Neighborhood Kids Club

Posted in Bits and Pieces, Things to do

As parents, one of our most important jobs is to help facilitate our kids’ ideas.  Not that I’m always good at deviating from my adult routines, which all too often dominate.  But once in a while, I find myself caught up in their vision, and it makes for memorable, important experiences for us both.

On such moment was the neighborhood kids club my daughter decided to host. She was around 8 years old at the time.  We often had families with younger children visit, and she had an interest in these little ones.  Her girlfriend who lived next-door was also, and one day they hatched the neighborhood kids club idea.

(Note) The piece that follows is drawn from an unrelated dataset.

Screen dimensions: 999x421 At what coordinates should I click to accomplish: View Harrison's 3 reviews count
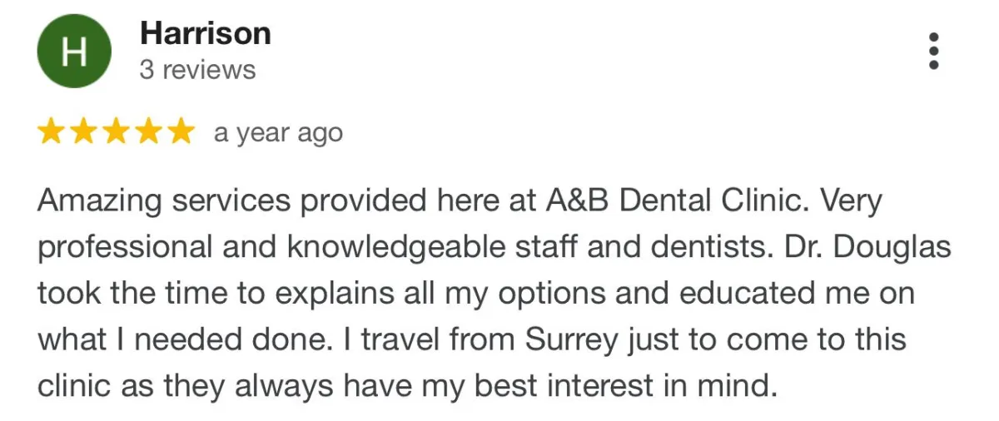pyautogui.click(x=197, y=70)
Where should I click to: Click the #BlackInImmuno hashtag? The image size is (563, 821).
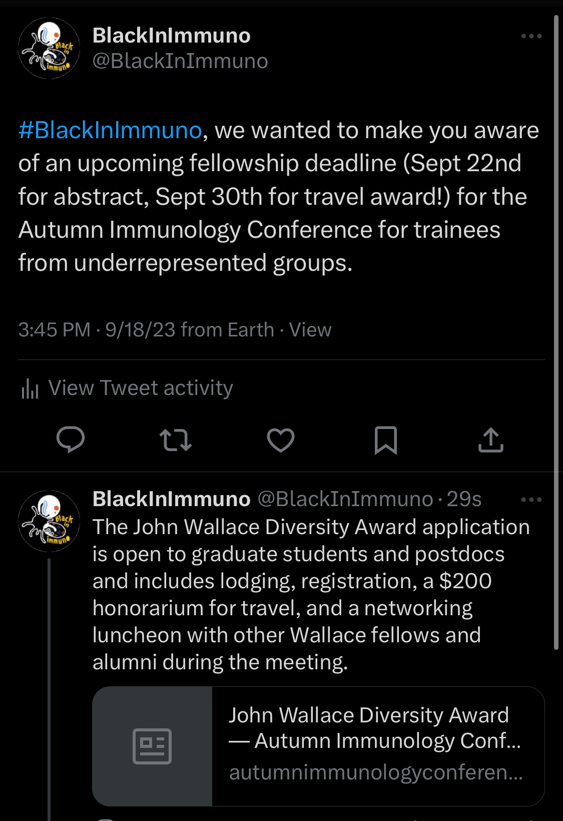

They created elaborate plans which they excitedly showed me. A permission slip was designed. Lists of games prepared. A detailed schedule constructed, including when the children would take a potty break and have a nap. The 5 children invited ranged from 2 to 4 years old.

We chose a date, and the girls called each of the parents.  The children were thrilled to have been invited to “Katie’s house.”  The mothers’ reaction was much the same. And so the plans were set.

The girls worked hard to get everything ready. They refined their lists. Got out the age-appropriate toys.  They enthusiastically shopped for snacks and juice boxes at the store. They could hardly wait.

The moms and kids arrived and signed in their children.  Smiles were on all faces as these young girls took charge of these delighted little ones. Much to my surprise, most of the moms actually left, which tells you how desperate mothers can be for time away!

For the next hour and a half, the budding teachers cared for their little charges.  They played Ring around the Rosie, and toss the balloon.  They had a snack and played outside. They read a story. They also chased around little boys who wouldn’t sit in a circle, or play a game, or do anything they were told to do. They learned that sometimes the schedule doesn’t work and that kids do what they want to do and you can’t make them do what YOU want them to.

At the end of the club, the mom’s picked up their children, who got hugs and kisses before they reluctantly left. The teachers were not so reluctant to see them go. They were exhausted!

“Mom, that wasn’t as fun as I thought it would be,” said my tired daughter.

“Well, let’s talk about that,” I responded.  “What did you learn?”

A lot, we concluded. Little kids don’t sit in circles very well.  They like to play outside the best.  Some kids don’t like to color.  Snack time was a success.

“I think stations for coloring and snack would be a good idea for next time,” she concluded. “And we’ll play more games outside too.”

And they did. The next club was better than the first.  But she was still pretty tired at the end. Reality.

I’d recommend encouraging your interested kids to host a neighborhood kids club.  It was a great experience for my daughter and didn’t take much planning or extra work for me.  We had all the resources at home. The kids made the entire plan.  I played a supporting role and enjoyed it.

I’m not sure if my daughter is destined to be a teacher or not, but I know that she learned  a lot, not only about kids, but about having an idea and seeing it come to life, imperfections and all. And isn’t that what life is about.

-posted by Donna Detweiler, who sees how having older children interact with younger children is a win for everyone.